Providing a framework for nations, communities, organizations, and individuals to do their part in ending discrimination, protecting the planet, and ensuring prosperity for all by 2030, the UN’s 17 Sustainable Development Goals have played an essential role in shaping our methodology at CAS Trips.
We endeavor to contribute to the SDGs while highlighting others’ efforts to reach the targets they encompass. By featuring each goal individually, we hope to provide context and inspiration for students, schools, and teachers as they seek meaningful ways to engage with this UN 2030 Agenda for Sustainable Development and realize impactful Service Learning projects.
Gender Equality is a goal that corresponds directly with our mission to provide equal access to education and opportunity and will be a primary focus of our upcoming Virtual Conferences. The fifth SDG is to “achieve gender equality and empower all women and girls.”
Despite being a fundamental human right, many women and girls still do not have the opportunity to live their lives free from discrimination. As we work towards a brighter future for all, it is vital to give women equal rights to land and property, sexual and reproductive health, as well as to technology and education. Let’s take a look at where we stand in realizing this essential goal.
Target overview
As outlined in the 2015 agreement, the overarching goal of Gender Equality includes nine specific targets. Among the objectives to be achieved by 2030 are:
- End all forms of discrimination against all women and girls everywhere.
- Eliminate all forms of violence against all women and girls in the public and private spheres, including trafficking and sexual and other types of exploitation.
- Eliminate all harmful practices, such as child, early and forced marriage, and female genital mutilation.
- Recognize and value unpaid care and domestic work through the provision of public services, infrastructure, and social protection policies and the promotion of shared responsibility within the household and the family as nationally appropriate.
Targets also include ensuring women’s full participation at all levels of decision-making in political, economic, and public life; improving access to sexual and reproductive health and rights; and enhancing the use of enabling technology, mainly information and communications technology, to promote the empowerment of women.
We are a lot closer to achieving these goals than we were even a few decades ago. Gender equality has been the central focus of many ambitious and wide-reaching initiatives, and we have seen remarkable progress in the past 20 years. Girls are enrolled in school at a much higher rate now compared to 15 years ago, and many regions have reached gender parity in primary education.
In terms of political leadership, representation by women in single or lower houses of national parliament reached 24.9 percent, and women have better access to decision-making positions at the local level, holding 36 percent of elected seats in local deliberative bodies, based on data from 133 countries and areas.

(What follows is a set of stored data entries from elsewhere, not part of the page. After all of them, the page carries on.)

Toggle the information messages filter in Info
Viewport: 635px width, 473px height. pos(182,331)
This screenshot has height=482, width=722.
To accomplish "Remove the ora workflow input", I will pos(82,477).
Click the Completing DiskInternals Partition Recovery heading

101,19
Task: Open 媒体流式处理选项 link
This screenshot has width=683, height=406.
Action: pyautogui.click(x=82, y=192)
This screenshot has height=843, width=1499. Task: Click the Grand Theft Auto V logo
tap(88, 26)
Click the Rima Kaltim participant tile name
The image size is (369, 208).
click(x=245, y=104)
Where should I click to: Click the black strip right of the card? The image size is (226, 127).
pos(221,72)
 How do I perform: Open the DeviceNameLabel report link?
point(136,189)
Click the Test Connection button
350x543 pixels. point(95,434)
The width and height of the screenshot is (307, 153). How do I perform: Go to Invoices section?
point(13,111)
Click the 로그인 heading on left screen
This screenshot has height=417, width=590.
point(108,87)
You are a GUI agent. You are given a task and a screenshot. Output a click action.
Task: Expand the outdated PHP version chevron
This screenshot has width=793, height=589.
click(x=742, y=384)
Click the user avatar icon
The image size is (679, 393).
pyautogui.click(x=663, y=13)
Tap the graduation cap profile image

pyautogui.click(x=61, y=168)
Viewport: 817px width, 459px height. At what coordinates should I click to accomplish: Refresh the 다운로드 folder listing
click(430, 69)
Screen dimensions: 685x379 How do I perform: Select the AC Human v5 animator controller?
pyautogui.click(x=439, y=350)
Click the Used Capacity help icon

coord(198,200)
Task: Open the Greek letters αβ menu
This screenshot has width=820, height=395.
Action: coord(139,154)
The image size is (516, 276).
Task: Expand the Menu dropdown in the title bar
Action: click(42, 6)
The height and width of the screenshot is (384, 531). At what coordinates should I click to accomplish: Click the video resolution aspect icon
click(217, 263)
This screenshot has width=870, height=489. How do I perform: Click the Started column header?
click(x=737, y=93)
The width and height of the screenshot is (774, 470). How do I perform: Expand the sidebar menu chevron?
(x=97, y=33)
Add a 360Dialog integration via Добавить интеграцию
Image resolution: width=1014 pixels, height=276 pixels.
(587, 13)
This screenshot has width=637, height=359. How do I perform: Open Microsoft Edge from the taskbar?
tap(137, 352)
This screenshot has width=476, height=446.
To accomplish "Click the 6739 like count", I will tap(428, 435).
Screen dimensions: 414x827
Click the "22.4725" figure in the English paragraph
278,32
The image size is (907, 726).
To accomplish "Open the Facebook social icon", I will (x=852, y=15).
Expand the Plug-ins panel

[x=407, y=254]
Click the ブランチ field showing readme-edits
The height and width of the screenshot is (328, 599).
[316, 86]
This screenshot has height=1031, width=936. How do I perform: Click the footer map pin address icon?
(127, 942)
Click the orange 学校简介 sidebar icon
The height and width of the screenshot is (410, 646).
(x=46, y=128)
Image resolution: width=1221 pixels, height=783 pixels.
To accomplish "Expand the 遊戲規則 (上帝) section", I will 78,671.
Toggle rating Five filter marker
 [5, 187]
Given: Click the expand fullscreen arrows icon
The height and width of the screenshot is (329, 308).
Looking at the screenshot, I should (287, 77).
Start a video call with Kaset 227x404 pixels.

There is still plenty of work to be done, though. Women earn only 77 cents for every dollar that men get for the same work and represent just 13 percent of agriculture landholders. Other troubling statistics include the fact that 35 percent of women have experienced physical and/or sexual violence, and almost 750 million women and girls alive today were married before their 18th birthday. Women in low- and middle-income countries are particularly vulnerable.
Impact of COVID-19
Unfortunately, the global pandemic caused by COVID-19 has caused significant setbacks and challenges for women and girls. Directly exposed to the dangers of the virus, women make up three quarters of medical doctors and nursing personnel. They also already spend three times as many hours as men on unpaid care work at home.
The closure of school and day-care centers has placed a disproportionate burden on women to care for children and oversee their learning at home. Reports from several countries suggest domestic violence against women and children has increased due to the pandemic.
Looking forward
There are also reasons to be hopeful, though, as the pandemic has created opportunities. Community outreach projects and online Service Learning initiatives have increased in size and scope exponentially over the last year. As many businesses are struggling due to the COVID-19 pandemic, several organizations in Nepal have been helping women make steady incomes by producing masks. There have also been targeted initiatives to bolster women’s position in STEM fields and various innovative women-led projects that tackle the climate crisis.
Besides serving as a fantastic source of inspiration, these projects each require support and visibility to continue being feasible. We all need to work together to achieve gender equality. Sexual violence and exploitation, the unequal division of unpaid care and domestic work, and discrimination in public office all remain significant barriers that will require dedicated and well-thought-out action to overcome.
Ending all discrimination against women and girls is vital for a peaceful and sustainable future. Empowering women and girls helps economic growth and leads to the sort of development that our planet and the people living on it need to thrive.